### Requirement
Out of the lines below, please list those that hold the string "link".

Dataset records:
▬▬▬▬▬▬▬▬▬▬
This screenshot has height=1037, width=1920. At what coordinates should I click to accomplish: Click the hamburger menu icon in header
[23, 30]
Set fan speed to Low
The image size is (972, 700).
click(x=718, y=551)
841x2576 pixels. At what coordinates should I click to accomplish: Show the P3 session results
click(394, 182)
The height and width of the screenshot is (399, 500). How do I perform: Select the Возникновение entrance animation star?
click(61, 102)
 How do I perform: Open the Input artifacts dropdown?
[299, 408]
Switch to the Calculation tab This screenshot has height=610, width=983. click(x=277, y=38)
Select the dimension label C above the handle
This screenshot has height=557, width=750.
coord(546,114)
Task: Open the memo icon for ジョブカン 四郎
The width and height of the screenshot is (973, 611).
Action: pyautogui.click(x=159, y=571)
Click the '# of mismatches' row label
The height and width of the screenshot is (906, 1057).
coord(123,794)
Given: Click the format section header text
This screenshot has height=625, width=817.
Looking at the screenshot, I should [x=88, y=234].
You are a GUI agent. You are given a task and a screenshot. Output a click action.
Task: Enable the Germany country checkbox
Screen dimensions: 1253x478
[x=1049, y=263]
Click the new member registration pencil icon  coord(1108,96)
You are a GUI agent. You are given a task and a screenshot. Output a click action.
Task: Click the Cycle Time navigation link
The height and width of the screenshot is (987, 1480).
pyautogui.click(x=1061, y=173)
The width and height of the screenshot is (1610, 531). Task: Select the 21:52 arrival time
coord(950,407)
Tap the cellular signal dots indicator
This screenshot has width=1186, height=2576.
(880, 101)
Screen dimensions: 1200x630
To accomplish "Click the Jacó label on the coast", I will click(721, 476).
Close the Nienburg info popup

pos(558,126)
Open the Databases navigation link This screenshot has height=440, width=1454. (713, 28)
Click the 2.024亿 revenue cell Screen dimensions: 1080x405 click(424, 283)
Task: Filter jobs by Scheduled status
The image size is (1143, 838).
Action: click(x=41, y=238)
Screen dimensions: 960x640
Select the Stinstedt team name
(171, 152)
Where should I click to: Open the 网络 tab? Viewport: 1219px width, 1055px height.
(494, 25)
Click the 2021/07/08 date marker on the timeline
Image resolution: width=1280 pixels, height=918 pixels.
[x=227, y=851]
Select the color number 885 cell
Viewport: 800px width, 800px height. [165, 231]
▬▬▬▬▬▬▬▬▬▬
### Answer area
Task: Click the Cycle Time navigation link
Open the Databases navigation link This screenshot has height=440, width=1454. (713, 28)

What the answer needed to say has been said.